Sculptor talks about combining craftsmanship and 3D technology for the #WOODVETIA campaign
Using 3D scanning, figurative artist Inigo Gheyselinck has created amazingly realistic wooden statues of Swiss historical figures for the #WOODVETIA campaign, launched by the Swiss forestry sector to promote the use of Swiss wood.
To carve the bodies of historic personalities, Gheyselinck selected models with a similar physique. For the heads, he used a different approach, sculpting them from clay. Gheyselinck then 3D scanned the bodies and the heads using Artec Eva 3D scanner, supplied by Artec's Certified Partner 3D-MODEL AG. Each body scan took no more than 15 minutes to complete. The head and body datasets were put together using the Autopilot mode in Artec Studio 11 software. The finished 3D models were sent to a CAD-compatible CNC-milling machine, which automatically produced the wooden figures. Each figure took three days to mill. Finally, the artist made some tweaks manually, in particular in the facial areas. Read the entire story of how the sculptures were created here.
Carving the bust of Swiss politician and railway pioneer Alfred Escher (1819-1882) on a CNC milling machine.
Many people have expressed interest in the campaign and wanted to learn more about what inspired the artist to participate in it. Forbes wrote about #WOODVETIA in a feature about augmented reality and 3D scanning in art. In a recent interview, Gheyselinck talked about his motivation, internal conflicts, and the role of modern technology in the project.
Q: Why did you and your team want to be involved in this?
The intersection of traditional art and modern technology has spurred huge possibilities and, at the same time, has created an area of tension and conflict for many within the art community.
A: The intersection of traditional art and modern technology has spurred huge possibilities and, at the same time, has created an area of tension and conflict for many within the art community. Thus, I shaped the design process in a way that both my art and the technological possibilities were fully implemented. But it was the inner conflicts especially, which brought up essential questions about my self-perception as an academically trained artist. I absolutely wanted to expose myself to that area of tension.

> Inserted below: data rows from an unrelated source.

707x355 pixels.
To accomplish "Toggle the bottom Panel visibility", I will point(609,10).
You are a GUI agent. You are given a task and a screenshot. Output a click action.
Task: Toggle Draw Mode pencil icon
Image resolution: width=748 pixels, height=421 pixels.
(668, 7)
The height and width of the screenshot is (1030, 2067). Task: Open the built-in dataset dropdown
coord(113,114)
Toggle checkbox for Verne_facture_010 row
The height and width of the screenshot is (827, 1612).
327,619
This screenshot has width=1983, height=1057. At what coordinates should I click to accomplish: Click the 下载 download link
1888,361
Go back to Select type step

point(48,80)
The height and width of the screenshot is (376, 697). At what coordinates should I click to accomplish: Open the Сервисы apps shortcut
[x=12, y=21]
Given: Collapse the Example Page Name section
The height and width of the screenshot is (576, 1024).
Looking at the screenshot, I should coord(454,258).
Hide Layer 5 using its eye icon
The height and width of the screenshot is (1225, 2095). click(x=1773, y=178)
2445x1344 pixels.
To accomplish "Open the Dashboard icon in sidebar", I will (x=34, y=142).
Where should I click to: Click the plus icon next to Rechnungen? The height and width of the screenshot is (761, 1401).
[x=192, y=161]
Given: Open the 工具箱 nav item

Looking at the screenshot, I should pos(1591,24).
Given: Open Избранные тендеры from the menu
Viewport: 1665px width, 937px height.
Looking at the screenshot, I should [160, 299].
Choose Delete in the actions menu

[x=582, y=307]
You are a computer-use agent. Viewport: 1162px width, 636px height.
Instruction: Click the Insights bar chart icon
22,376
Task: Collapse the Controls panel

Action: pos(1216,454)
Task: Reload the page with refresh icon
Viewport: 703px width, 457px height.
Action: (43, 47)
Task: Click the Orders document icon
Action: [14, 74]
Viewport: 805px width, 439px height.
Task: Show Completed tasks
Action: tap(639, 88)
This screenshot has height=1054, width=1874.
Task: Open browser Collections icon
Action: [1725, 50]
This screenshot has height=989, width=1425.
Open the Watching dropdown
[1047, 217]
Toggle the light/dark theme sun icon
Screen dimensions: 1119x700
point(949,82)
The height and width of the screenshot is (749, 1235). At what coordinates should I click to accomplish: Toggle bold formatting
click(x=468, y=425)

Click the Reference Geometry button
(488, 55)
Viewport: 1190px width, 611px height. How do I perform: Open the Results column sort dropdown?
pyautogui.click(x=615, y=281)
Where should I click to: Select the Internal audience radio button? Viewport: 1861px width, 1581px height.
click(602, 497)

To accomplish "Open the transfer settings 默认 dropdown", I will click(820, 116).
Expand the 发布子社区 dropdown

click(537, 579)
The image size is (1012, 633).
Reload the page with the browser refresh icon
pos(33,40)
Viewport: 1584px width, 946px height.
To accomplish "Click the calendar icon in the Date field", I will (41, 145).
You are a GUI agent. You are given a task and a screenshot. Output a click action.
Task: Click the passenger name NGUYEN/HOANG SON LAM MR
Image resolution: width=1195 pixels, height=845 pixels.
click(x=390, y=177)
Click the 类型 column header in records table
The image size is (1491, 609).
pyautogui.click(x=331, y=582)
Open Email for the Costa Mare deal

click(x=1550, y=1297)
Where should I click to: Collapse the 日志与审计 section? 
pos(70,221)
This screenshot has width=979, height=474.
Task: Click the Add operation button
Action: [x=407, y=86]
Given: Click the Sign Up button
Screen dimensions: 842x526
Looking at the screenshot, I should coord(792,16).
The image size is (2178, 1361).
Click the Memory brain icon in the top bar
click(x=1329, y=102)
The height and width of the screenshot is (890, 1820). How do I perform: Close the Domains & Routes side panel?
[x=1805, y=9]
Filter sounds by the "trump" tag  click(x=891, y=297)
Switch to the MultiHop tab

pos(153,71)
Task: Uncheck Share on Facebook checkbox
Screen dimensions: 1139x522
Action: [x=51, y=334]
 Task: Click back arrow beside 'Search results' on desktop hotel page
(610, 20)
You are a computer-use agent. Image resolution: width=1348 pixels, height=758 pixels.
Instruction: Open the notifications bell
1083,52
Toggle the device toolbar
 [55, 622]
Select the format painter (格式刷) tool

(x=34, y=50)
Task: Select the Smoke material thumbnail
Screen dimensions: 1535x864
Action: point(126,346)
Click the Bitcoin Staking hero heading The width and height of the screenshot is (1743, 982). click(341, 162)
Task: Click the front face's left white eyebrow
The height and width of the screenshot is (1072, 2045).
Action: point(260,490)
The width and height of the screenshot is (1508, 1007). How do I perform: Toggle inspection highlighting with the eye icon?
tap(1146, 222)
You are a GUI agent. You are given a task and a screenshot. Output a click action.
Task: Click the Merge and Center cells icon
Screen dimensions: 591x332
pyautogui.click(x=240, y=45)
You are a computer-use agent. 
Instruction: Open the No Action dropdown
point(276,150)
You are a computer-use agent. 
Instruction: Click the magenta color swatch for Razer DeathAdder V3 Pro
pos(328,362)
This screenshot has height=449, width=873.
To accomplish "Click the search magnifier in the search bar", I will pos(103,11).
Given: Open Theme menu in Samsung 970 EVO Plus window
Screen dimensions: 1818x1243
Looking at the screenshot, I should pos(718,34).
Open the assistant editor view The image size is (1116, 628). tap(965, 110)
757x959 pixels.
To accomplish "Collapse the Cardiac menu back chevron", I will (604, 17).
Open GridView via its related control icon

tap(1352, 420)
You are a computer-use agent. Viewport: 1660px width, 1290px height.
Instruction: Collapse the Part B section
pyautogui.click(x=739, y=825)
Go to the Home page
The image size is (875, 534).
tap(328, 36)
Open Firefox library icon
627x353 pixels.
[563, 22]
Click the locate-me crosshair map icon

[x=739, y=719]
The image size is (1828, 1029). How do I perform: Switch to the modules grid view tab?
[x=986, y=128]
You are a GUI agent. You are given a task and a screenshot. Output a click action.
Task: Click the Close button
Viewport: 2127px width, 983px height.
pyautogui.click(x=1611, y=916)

Q: What do you hope to achieve?
I have never created works before in this way, using the most modern and up-to-date technology. This was completely new and thus incredibly exciting.
A: First and foremost, I wanted to explore a new territory and, while doing so, discover and experience many new methods and techniques. I have never created works before in this way, using the most modern and up-to-date technology. This was completely new and thus incredibly exciting. From a production standpoint, this project was a huge challenge, the product-technical implications required us to push our limits.
Q: What kind of wood did you use?
A: We used different wood for every sculpture. Part of the #WOODVETIA campaign is to show the variety of Swiss woods. Which is why for each sculpture we chose a type of wood that represented the origins of the portrayed character.
Q: As an artist, did you have technical skill to do this? Did you feel like this compromised or enhanced your work?
Modern technology opens up new dimensions, not only in materialization but also in the creation process itself.
A: I did not have any experience in wood carving, however, that was not necessary. In general, I work with clay because it offers the possibility to reduce material from the existing form, as well as add materials to it, which is different from wood. In the artistic and technological development process (modeling with clay, scanning, 3D sculpting) I could focus on the design and was mostly independent from the material of the final execution. Compared to a traditional approach, where you work directly with the material (wood, marble), I had much more leeway. That certainly is the most important advantage of using this technology: the creation can happen mostly independent from the material.
Q: Do you really think that this new tech can, as you said, “preserve centuries-old art?”
A: For the most part, Fine Art is based on arts and craft. This can neither be replaced nor preserved by technologies. In our case, technology allowed us to create sculptures, which – one hundred years ago – demanded a lot more time and skill of the people involved. Modern technology opens up new dimensions, not only in materialization but also in the creation process itself. For me, this is a level that cannot easily be compared to Fine Art.